95. With regard to the inconsistency in respect of voiceover messages, the court is conscious that voiceover messages are only contained in 40% of lifts nationally and that this is not an industry requirement. In that regard, the court notes the comments of Irvine J. in the case of O'Flynn v. Cherry Hill Inns Ltd. T/A The Oliver Plunkett Bar [2017] IECA 211. In particular, the comments of the learned appeal judge she says: -
"Beyond the home, doors are part of everyday life and automatic doors are no exception. They are commonplace in buildings of every nature. Automatic doors are encountered in every type of public building including hospitals, schools, courts and offices."
This Court is of the view that the same could be said of lift doors, that lift doors with or without voiceovers are encountered by people constantly and regularly and that it is not reasonable to consider any adult blameless should they enter through a lift door without paying proper attention to it and subsequently sustaining injury.

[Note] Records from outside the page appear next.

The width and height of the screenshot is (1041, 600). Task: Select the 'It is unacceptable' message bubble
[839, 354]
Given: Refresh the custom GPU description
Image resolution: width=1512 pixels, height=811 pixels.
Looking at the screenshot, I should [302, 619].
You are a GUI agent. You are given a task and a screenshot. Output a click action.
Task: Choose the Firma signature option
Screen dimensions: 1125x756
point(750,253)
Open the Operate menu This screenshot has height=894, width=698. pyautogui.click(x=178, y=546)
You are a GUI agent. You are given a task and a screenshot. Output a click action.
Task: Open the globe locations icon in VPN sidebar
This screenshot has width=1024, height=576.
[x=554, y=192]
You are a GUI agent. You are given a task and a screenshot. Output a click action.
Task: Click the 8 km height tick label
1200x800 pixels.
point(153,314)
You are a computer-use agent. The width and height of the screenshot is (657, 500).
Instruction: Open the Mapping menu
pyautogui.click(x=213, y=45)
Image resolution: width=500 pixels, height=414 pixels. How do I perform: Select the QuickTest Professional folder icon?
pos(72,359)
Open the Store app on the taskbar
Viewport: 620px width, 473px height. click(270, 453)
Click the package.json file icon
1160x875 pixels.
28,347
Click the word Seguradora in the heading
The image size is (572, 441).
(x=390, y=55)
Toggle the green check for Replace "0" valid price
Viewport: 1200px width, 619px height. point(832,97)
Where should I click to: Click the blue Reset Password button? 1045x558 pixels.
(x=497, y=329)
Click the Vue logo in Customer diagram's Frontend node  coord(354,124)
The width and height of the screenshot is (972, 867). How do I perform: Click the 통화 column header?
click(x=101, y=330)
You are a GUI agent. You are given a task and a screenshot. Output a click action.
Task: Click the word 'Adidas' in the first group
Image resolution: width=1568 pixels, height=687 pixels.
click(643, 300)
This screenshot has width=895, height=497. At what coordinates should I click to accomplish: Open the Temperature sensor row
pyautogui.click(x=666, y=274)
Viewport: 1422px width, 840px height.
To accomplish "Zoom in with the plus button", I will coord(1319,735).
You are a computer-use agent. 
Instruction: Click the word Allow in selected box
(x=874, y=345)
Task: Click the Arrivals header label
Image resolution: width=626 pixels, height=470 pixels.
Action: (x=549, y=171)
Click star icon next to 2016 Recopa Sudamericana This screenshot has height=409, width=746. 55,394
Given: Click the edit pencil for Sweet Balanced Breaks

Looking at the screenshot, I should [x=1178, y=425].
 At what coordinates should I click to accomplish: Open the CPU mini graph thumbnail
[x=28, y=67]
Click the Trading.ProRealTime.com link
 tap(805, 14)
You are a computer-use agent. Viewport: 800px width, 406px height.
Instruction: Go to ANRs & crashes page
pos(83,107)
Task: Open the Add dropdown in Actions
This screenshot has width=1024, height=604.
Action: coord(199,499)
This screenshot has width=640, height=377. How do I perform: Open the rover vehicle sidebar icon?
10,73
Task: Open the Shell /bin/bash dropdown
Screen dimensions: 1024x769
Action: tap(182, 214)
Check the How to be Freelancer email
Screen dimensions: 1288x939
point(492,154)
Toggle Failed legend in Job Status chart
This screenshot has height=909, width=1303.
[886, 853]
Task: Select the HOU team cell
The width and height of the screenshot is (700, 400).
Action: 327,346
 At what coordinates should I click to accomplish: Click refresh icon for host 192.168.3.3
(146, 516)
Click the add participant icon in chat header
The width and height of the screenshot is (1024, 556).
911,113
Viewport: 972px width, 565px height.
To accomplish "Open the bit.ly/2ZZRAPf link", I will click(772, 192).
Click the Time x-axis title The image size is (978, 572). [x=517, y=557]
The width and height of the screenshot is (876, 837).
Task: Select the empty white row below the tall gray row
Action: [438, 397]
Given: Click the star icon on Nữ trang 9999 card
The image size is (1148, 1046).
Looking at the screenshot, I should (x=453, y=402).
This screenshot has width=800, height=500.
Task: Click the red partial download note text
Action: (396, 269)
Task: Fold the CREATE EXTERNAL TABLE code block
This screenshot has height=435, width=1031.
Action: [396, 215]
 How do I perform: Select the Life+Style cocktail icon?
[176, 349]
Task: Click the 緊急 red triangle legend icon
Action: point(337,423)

96. Further under the Health Safety and Welfare at Work Act 2005, section 13 imposes extensive statutory duties on employees to include the obligation at section 13(1)(a) to take reasonable care to protect his or her safety health and welfare and the safety health and welfare of any other person at work.
97. Having considered the duties of the employer under section 8 of the 2005 Act, the reasonably practicable test under section 2, the relevant regulations, the facts of the case to include the circumstances of the accident and the safety regime and measures taken by the employer the court is satisfied that the employer has fully discharged its duties and is not in breach of the reasonably practicable test by its failure to maintain a uniform application of voiceover warnings.
98. Similarly, having considered the Occupiers Liability Act 1995 and more generally the employers common law duties the court is satisfied that the employer has discharged its obligations to exercise reasonable care in all of the circumstances to ensure that the plaintiff did not suffer injury or damage by reason of any danger existing thereon.
99. Having considered the law and facts in this case the court is satisfied that the incident was caused by inadvertence on the part of the plaintiff for which she must bear responsibility, and in those circumstances dismisses the plaintiff's claim.